可以预见的是,无论是大厂,抑或是创业者,随着未来AI滤镜的衰退,技术的收敛以及用户对AI应用的祛魅,更艰难的仗已经开始了。
对「超级应用」的重新理解
如《跨越鸿沟》中所提到的,从早期采用者到早期大众,跨越这道「大模型使用鸿沟」最重要环节之一就是触及早期大众。此类人群的特点是,尽管他们也能想象新技术的好处,但是驱动他们最终为产品和应用付费,最终还是建立在强烈的实用主义上。
换言之,关注大模型实际产生的价值几何,已成了更多人谈起大模型落地的一个基础条件。百度创始人李彦宏就提了一个观点,今天的大模型厂商,要避免掉入「超级应用陷阱」,他给出的理由是,在AI时代,「超级能干」的应用比只看DAU的「超级应用」更重要。
从对爆款的流量焦虑转向价值转化的实用主义,这一定程度上是国内大模型厂商们在热闹之中的「冷思考」。一个杀手级应用的诞生,既取决于技术的成熟度,也取决于市场与用户的接纳度,据MiniMax创始人闫俊杰的预测,真正的杀手级应用(Killer App)至少要三年之后。
从当下的竞争环境来看,AI应用走向真正的普惠化与大众化依旧还有很远的距离。
首先,是仍需提升的模型能力。随着国内大模型能力的整体提升与技术升级,带动推理成本的下降,同时开闭源共存下,也能满足不同企业的成本或安全需求,但在一些共性问题上,模型能力依旧有很大的提升空间。
例如,在B端的行业和产业端,阻碍大模型落地的一个关键问题就是准确率,金沙江创投主管合伙人朱啸虎此前就吐槽过:“今天大模型最大的问题是准确率太低。”一位医疗领域行业人士提到,像医疗和健康领域容错性低的行业,大模型的准确度可能要95%以上才勉强可用,这就要求大模型厂商必须要找到行业与企业的核心痛点,与业务更好地适配,让大模型从行业通才变成真正的业务专才。
C端也是如此。闫俊杰也说到,短期内MiniMax最明确的目标就是解决大模型的「错误率」问题:“比如现在30%的错误率,导致用户大大减少。”
其次,是技术与场景的适配度,这是一个更系统化的问题。从最先的概念验证到真正走向商业闭环,并非是「每一个场景都值得用大模型重做一遍」。企业考虑的不仅仅是前期投入的成本问题,还有运维、服务响应等等,这就需要大模型企业和更多ISV和软件厂商一起培育好、打造好大模型落地的相关服务生态。

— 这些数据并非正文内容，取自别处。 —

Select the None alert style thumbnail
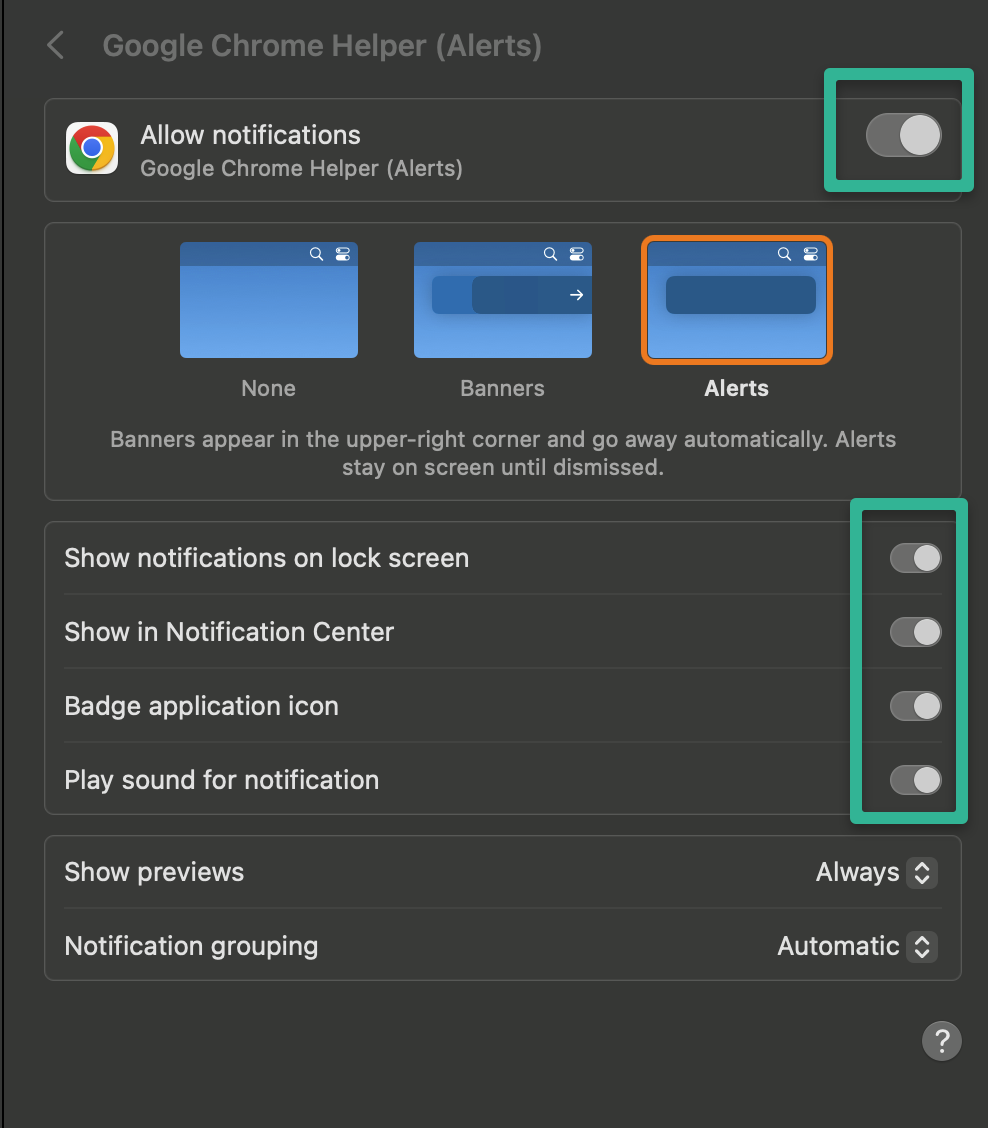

除此以外,谈应用爆发,无法离开谈时代背景。2024年,在各大模型厂商竞争AI应用的同时,一批AI明星企业已经选择提前退场。此前我们在《硅谷新一轮AI大爆炸后,初创企业们的「残酷众生相」》曾梳理这一进程,一场「裁员、出售、转型」的AI浪潮已经袭来。
而在中国,类似的变革也在酝酿,相比去年「百模大战」的疯狂,今年以来,大模型赛道已稍显冷静,钱越来越集中在头部的明星创企,后续在牌桌上继续出钱的人也趋向于阿里、腾讯等头部科技大厂。
国投证券在研报中指出,2024至2025年是AI落地应用的时间窗口,各类资源都会集中于对落地应用的攻克上,一个明显的难点在于,受宏观经济影响,AI企业在成功之前有极高的「逆淘汰」风险,在一个收缩的大环境下,更需要准备充足的弹药。
过去,这里的「弹药」或许是算力或资金,但现在有了新的标准,比如成本、用户心智、交互能力以及更多沉淀在具体业务中的应用价值,这对更多的中国大模型企业来说,是一个好的信号,因为应用催生问题,而中国企业总是擅长解题。